A seguito della decisione presa dal Consiglio europeo di attribuire alla Commissione europea il mandato per l’apertura dei negoziati sull’accordo di libero scambio con il Giappone, ANFIA, in rappresentanza della filiera automotive italiana, ritiene doveroso riportare l’attenzione su alcune istanze prioritarie. Come già espresso in più occasioni nel confronto con gli interlocutori nazionali dei Ministeri dello Sviluppo Economico e degli Affari Esteri, l’ipotesi di un accordo finalizzato alla liberalizzazione degli scambi commerciali tra Unione europea e Giappone presenta numerosi punti critici che rischiano di penalizzare fortemente l’intera industria automotive europea ed italiana.

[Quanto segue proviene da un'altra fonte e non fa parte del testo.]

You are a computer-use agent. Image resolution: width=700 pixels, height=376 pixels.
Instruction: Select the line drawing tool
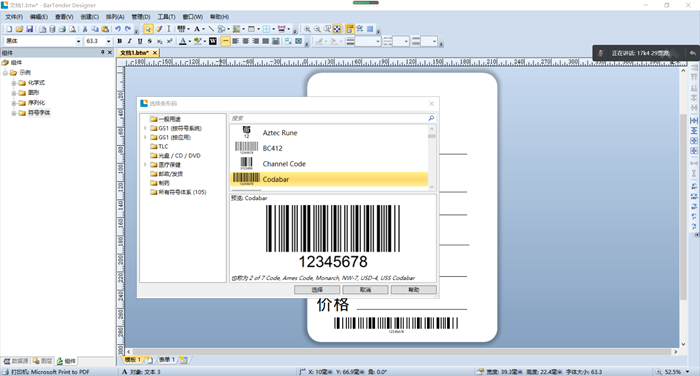(x=211, y=29)
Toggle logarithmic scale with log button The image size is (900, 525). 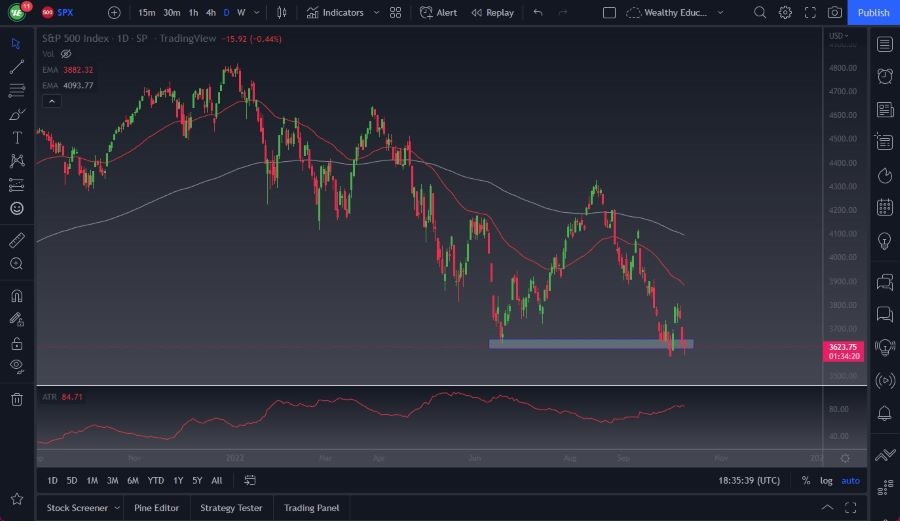[x=826, y=481]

“ANFIA proseguirà nel monitoraggio dei negoziati e nelle azioni di lobby in difesa di un settore già profondamente colpito da una crisi senza precedenti, per evitare una nuova concessione di ingiusti vantaggi competitivi, come accaduto con l’accordo UECorea del Sud entrato in vigore lo scorso anno” – dichiara Gianmarco Giorda Direttore dell’Associazione.
In primo luogo, il saldo della bilancia commerciale Italia-Giappone nel settore automotive presenta un deficit importante: 627 milioni di Euro per lo scambio di autoveicoli nuovi e usati; 85 milioni di Euro per lo scambio di parti e componenti (dati 2011).
Inoltre, le barriere non tariffarie giapponesi costituiscono, per le imprese automotive europee ed italiane, un costo indiretto decisamente maggiore rispetto ai dazi, sia per quanto riguarda i produttori di autoveicoli, sia per i produttori di componenti – un comparto, quest’ultimo, che in Italia occupa 179.000 addetti diretti, ha un export di oltre 19 miliardi di Euro, con un saldo positivo della bilancia commerciale di 7,3 miliardi, per un fatturato complessivo di 41,8 miliardi di Euro (dati 2011) – per i quali, ad esempio, si pongono grosse difficoltà allo sviluppo di un settore aftermarket indipendente in Giappone.